• PROBLEM TO WORK ON
Please return, unchanged, the lines of the records that open with the line containing "Viewport: 979px width, 434px" and close with the line containing "should pyautogui.click(x=133, y=160).", both included.

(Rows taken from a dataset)
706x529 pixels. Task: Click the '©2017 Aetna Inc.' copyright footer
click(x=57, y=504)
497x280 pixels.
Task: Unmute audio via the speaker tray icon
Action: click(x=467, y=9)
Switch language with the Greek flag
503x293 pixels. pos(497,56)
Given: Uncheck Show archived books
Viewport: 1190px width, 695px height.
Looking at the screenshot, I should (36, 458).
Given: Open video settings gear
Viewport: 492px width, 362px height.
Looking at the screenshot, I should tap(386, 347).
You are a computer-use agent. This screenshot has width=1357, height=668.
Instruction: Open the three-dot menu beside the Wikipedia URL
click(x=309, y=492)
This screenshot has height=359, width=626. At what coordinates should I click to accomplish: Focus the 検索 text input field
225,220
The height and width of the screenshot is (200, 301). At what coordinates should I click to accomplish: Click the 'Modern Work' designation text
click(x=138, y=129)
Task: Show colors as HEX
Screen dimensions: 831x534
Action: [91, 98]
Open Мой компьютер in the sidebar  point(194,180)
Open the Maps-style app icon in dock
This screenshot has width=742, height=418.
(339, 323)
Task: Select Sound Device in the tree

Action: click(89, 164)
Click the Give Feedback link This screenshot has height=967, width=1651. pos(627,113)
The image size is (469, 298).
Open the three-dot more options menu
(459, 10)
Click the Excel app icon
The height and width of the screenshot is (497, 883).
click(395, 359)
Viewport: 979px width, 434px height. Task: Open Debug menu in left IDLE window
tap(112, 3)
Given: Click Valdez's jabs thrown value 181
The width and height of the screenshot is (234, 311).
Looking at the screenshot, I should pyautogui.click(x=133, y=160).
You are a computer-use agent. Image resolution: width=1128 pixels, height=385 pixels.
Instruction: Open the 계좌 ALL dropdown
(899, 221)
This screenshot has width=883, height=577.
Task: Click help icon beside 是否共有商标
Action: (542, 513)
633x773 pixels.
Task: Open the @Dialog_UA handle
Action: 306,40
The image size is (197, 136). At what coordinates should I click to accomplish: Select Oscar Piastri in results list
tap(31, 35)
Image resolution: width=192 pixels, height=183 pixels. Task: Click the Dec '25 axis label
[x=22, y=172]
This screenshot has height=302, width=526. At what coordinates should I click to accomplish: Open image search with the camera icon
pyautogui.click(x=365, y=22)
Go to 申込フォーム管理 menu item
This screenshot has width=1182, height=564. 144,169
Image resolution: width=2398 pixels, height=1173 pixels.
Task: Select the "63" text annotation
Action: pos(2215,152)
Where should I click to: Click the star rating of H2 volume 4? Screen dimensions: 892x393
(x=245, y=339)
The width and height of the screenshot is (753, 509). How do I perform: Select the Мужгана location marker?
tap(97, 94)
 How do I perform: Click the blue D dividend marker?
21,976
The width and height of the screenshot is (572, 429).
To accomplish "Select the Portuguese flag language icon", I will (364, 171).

• WRITTEN SOLUTION
Viewport: 979px width, 434px height. Task: Open Debug menu in left IDLE window
tap(112, 3)
Given: Click Valdez's jabs thrown value 181
The width and height of the screenshot is (234, 311).
Looking at the screenshot, I should pyautogui.click(x=133, y=160).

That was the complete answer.